I would like to capitalize everything in a character vector that comes after the first _
. For example the following vector:
x <- c("NYC_23df", "BOS_3_rb", "mgh_3_3_f")
Should come out like this:
"NYC_23DF" "BOS_3_RB" "mgh_3_3_F"
I have been trying to play with regular expressions, but am not able to do this. Any suggestions would be appreciated.
You were very close:
gsub("(_.*)","\\U\\1",x,perl=TRUE)
seems to work.
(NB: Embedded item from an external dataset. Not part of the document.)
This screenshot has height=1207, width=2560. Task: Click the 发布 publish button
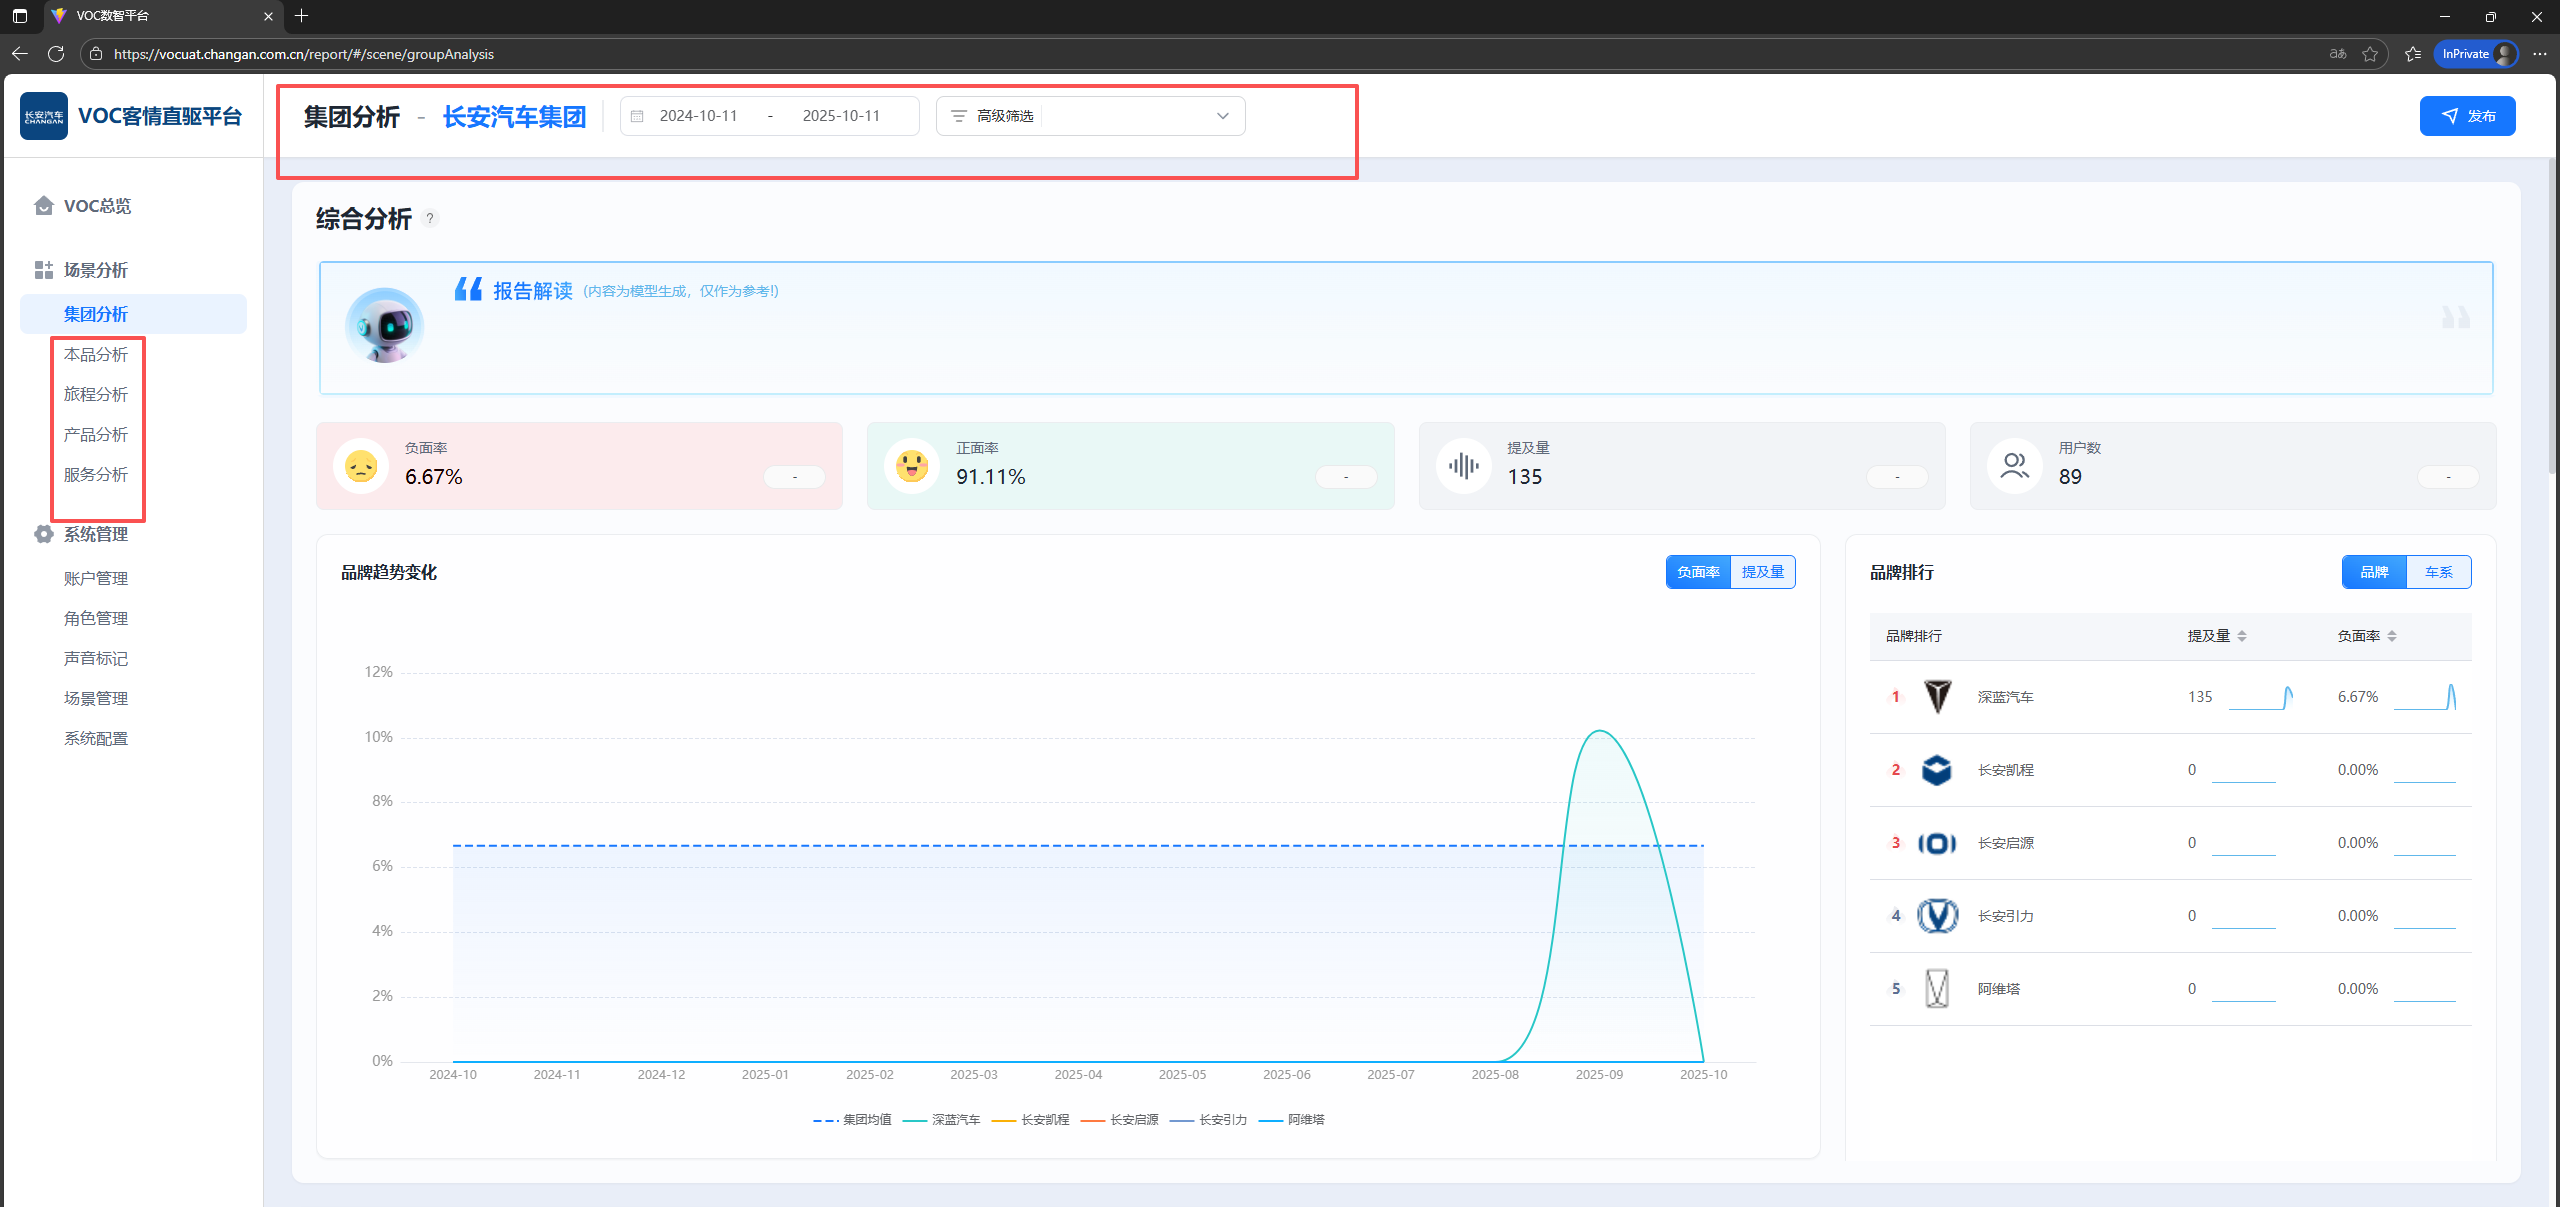coord(2467,116)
You just needed to use _.*
(underscore followed by zero or more other characters) rather than _*
(zero or more underscores) ...
To take this apart a bit more:
_.*
gives a regular expression pattern that matches an underscore _
followed by any number (including 0) of additional characters; .
denotes "any character" and *
denotes "zero or more repeats of the previous element"()
denotes that it is a pattern we want to store\\1
in the replacement string says "insert the contents of the first matched pattern", i.e. whatever matched _.*
\\U
, in conjunction with perl=TRUE
, says "put what follows in upper case" (uppercasing _
has no effect; if we wanted to capitalize everything after (for example) a lower-case g, we would need to exclude the g from the stored pattern and include it in the replacement pattern: gsub("g(.*)","g\\U\\1",x,perl=TRUE)
)For more details, search for "replacement" and "capitalizing" in ?gsub
(and ?regexp
for general information about regular expressions)